● Aim of the task
Within the records that follow, restate exactly the lines from the line with "The height and" down to the line with "This screenshot has width=690, height=477.", including both. Omit the pictures.

● Supplied information

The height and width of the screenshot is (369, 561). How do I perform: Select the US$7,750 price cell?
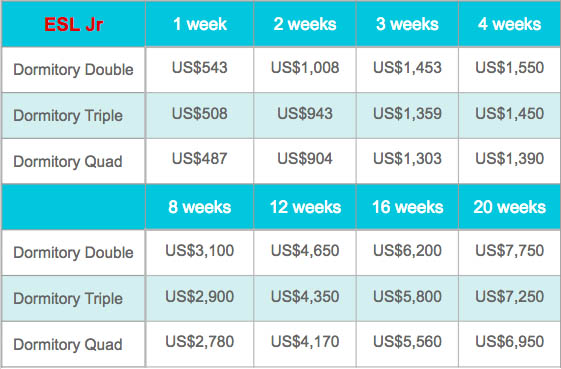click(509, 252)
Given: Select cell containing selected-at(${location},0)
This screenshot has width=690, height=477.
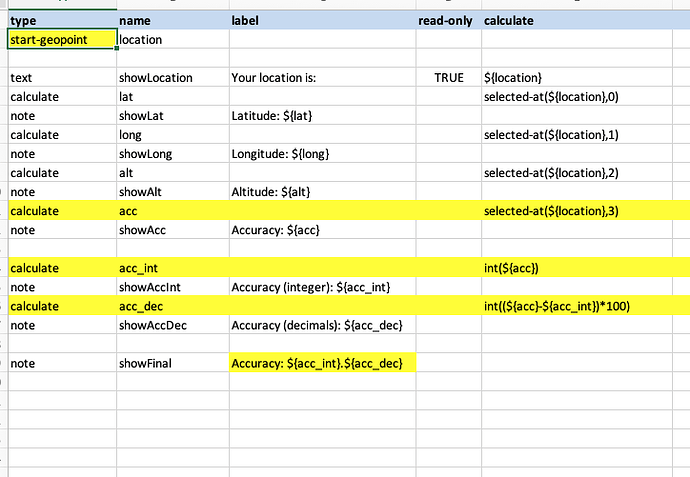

--

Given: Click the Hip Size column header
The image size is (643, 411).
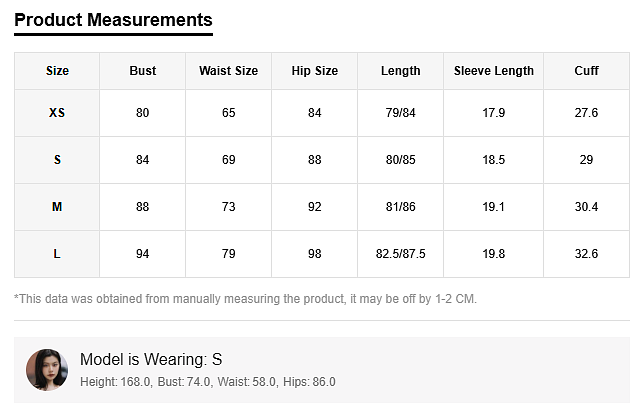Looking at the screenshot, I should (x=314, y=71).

● Solution for this exercise
The height and width of the screenshot is (369, 561). How do I perform: Select the US$7,750 price cell?
click(509, 252)
Given: Select cell containing selected-at(${location},0)
This screenshot has width=690, height=477.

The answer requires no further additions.